La separazione fra le due istituzioni fu avviata nel luglio di quello stesso anno e portò delle novità fondamentali. La Banca d’Italia non fu più obbligata ad acquistare le obbligazioni che il governo non riusciva a piazzare sul mercato, un meccanismo che di fatto finanziava il disavanzo pubblico con l’ampliamento della massa monetaria (che a sua volta produceva inflazione).

Inoltre, da allora il tasso d’interesse da pagare a chi acquista i titoli di Stato italiani è deciso dal mercato: senza più il paracadute fornito da Bankitalia, a contare è soltanto la legge della domanda e dell’offerta.

Questo cambiamento fu osteggiato dal ministro delle Finanze, il socialista Rino Formica, che avrebbe voluto imporre a Via Nazionale perlomeno il rimborso di una parte dei titoli non venduti.

Va però ricordato che il contesto economico di quel periodo era drammatico, con l’impennata dell’inflazione – dovuta al secondo shock petrolifero – che portò con sé un rapido aumento dei tassi d’interesse.

Il divorzio fra Tesoro e Banca d’Italia contribuì in maniera decisiva a stabilizzare l’inflazione (passata dal 20% del 1980 al 5% degli anni seguenti) e garantì l’indipendenza della politica monetaria (decisa dalla Banca centrale) da quella fiscale (di competenza del governo).
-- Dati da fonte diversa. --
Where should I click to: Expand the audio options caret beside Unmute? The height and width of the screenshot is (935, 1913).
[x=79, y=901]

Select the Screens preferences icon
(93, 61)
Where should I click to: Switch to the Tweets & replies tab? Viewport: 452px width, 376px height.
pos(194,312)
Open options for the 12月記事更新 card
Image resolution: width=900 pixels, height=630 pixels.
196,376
A causa della politica economica assistenzialista e priva di rigore, il divorzio non potè però fermare la forte crescita del debito pubblico italiano in quegli anni, perché da allora le spese non coperte da entrate fiscali furono finanziate interamente con il collocamento di titoli sul mercato, senza che Bankitalia potesse più fornire alcun salvagente.
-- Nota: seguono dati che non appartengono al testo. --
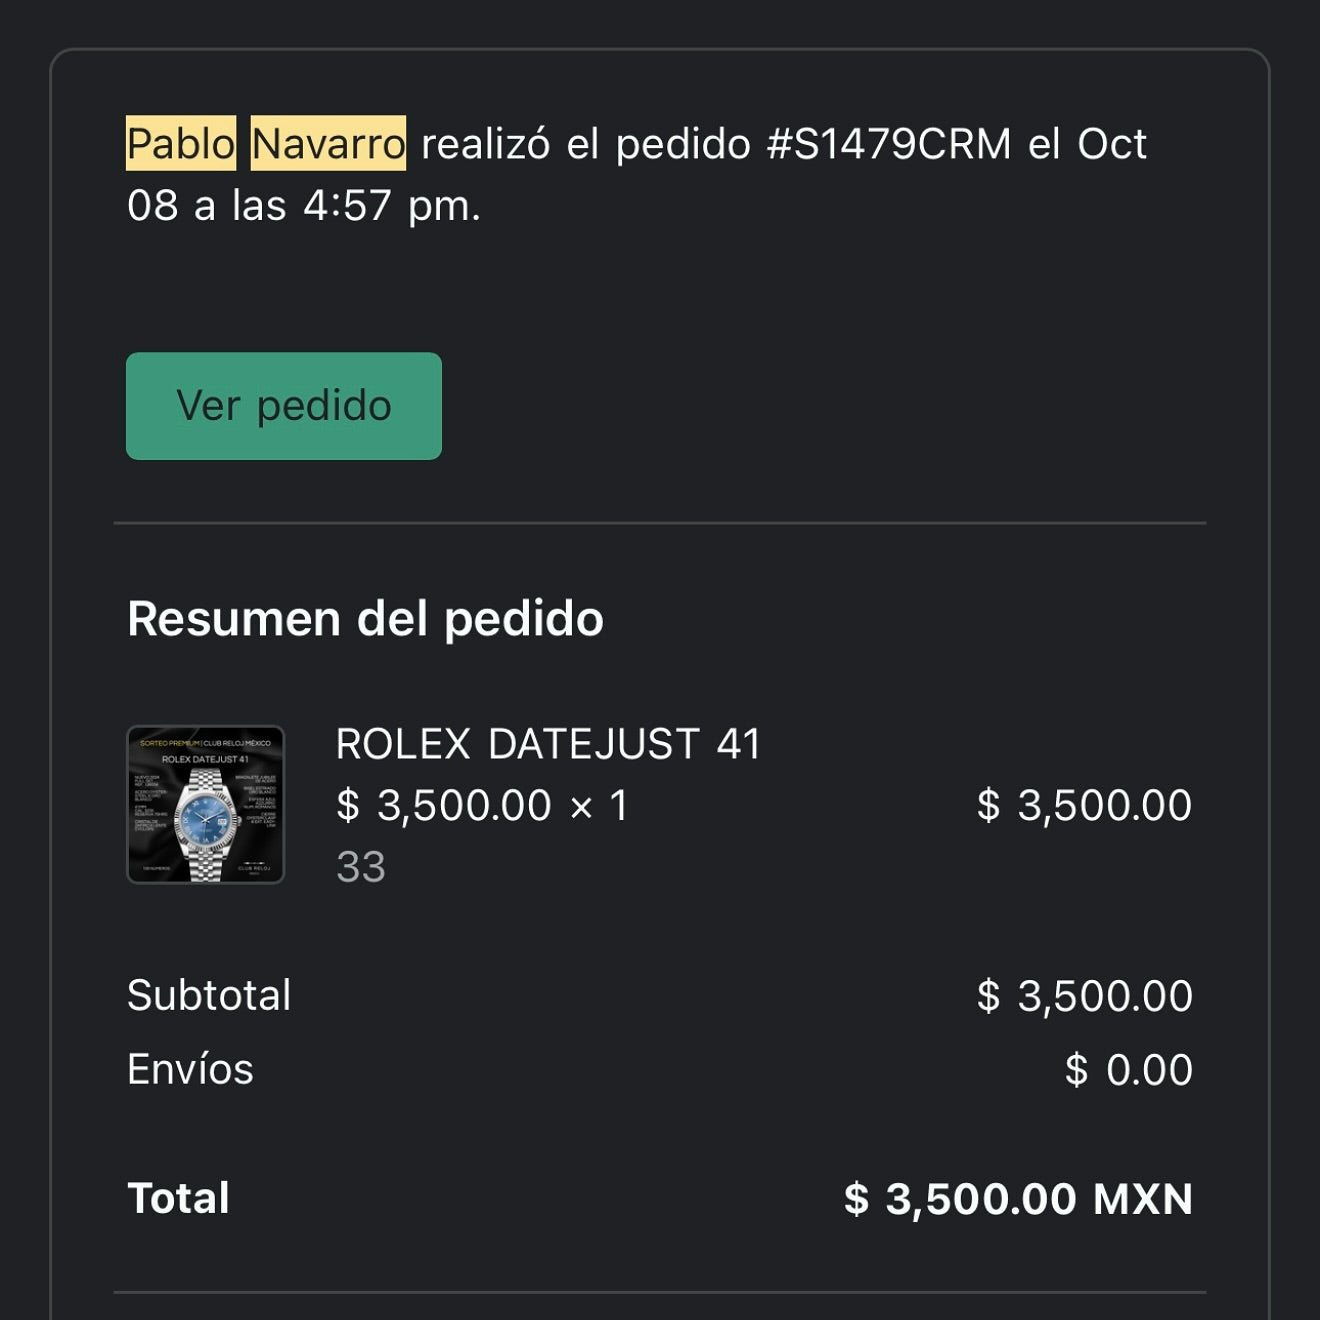Click the Resumen del pedido heading
The height and width of the screenshot is (1320, 1320).
click(x=365, y=618)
Di seguito riportiamo un passaggio di un articolo scritto per FIRSTonline da Filippo Cavazzuti, che di Andreatta fu prima allievo e poi stretto collaboratore al Tesoro.
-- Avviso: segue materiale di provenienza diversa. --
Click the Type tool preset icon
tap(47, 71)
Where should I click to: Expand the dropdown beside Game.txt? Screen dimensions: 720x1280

«Non una semplice tecnicalità fu “il divorzio”, ma l’esigenza di salvaguardare l’autorità dello Stato nel controllo degli squilibri della finanza pubblica che richiese il coinvolgimento della Banca d’Italia, la quale poi fu accusata di condizionare il Parlamento, tramite la manovra della politica monetaria e dei tassi di interesse, sui temi degli equilibri di finanza pubblica. Forse vi è del vero, ma è pur vero che, traccheggiando il Parlamento, il debito pubblico italiano salì dal 53% del Pil nel 1981 al 100% dello stesso nel 1990. È il fardello che ci tiriamo dietro da allora, che sui mercati internazionali concorre a fare dubitare della sovranità dello Stato». 

Alla lettera di Andreatta, Ciampi rispose il 6 marzo dello stesso anno: «Caro Ministro – esordiva Governatore – rispondo alla Sua del 12 febbraio, le cui linee di ragionamento mi trovano sostanzialmente d’accordo…».